Which is why I read yours, and not mine!
I like this changing colors on the fly. Kinda like side tracking, heh.
In other news...Cloud is starting high school in the fall. I feel like this year was already her freshman year! Damn girl is more like me than I would like, in some aspects, but at least she has her dad's influence to balance her. We had the two bad-boy first guy friends early in the school year...she's always said she can't date someone who doesn't "get" her, so she's dating sophomores. Oh, and they weren't "boyfriends" either, because they didn't officially ask her out. The current boyfriend, did. And he's the complete opposite of the other two. Can't say she doesn't learn fast. She did change her mind on going to a trade high school, though. Her response to why, was that it isn't the boy, she just thinks staying put would be better for her. And, she can change later if she decides she'd rather go there. True, but I hope it doesn't prove difficult if she does change her mind.

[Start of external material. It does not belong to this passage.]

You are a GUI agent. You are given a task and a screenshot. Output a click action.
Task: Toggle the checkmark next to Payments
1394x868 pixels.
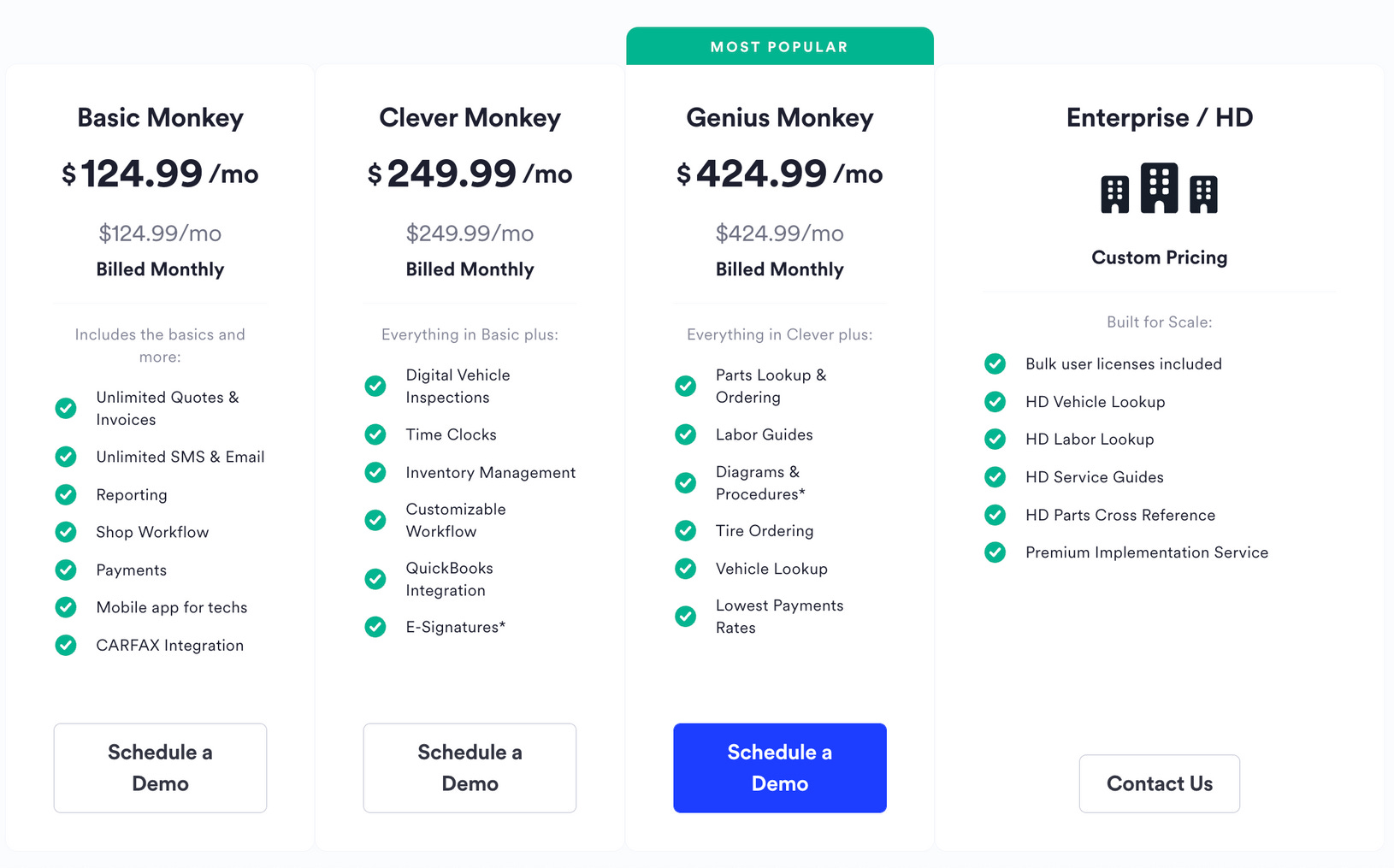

Storm, in true Storm fashion, is changing from a total butt head to a much more amenable kid. It goes in fits and starts, but it is going and I hope that next year is easier in school, too. She is still only 8, but so damned smart I know we all expect more than we should. I try to temper what I think she can do with what I know she will do. Every mother's PushmePullyou.
Buck? Well, he's realized FINALLY that Storm is his mini-me and that trying to dominate her works as well as it does with him. Which is to say....NOT. He is also getting better about not blaming me for all the money issues considering we ran into some things that darn near emptied the checking account. Gee...it wasn't ALL just hearts and flowers, was it? It could be damned hard to do this when all the pistons are firing; forget when they were all mis-firing!
And I'm going to restrain my rant on that subject.
I really should go full circle, and say, after my discourse on my feelings about sex...I have little or no drive right now. The drugs are working well, I feel great, to the point that I can tell if something is off, rather quickly. Unfortunately, orgasms? Not an easy thing these days. I know a few of my girlfriends and I have had the 'how long does it take' conversation and I was usually average to quick, without a toy. With a toy? Best time was about 2 minutes, start to finish. Now, with a multi-moving toy I'm looking at close to 10 minutes. With Buck? I'm lucky if I get a couple of small ones.
Which is part of what brought me to my initial thought of '....hot quickies with strangers or....' because I am totally wondering if it would be any different. I don't know that I have the energy to find out, but it makes for a pleasant day-dream.
Hmm...I'm written out. Brain won't go any further right now, so I'll close. Next time, I think it will be more about yarn!
Off to play 'My Tribe'. Its good to be the king.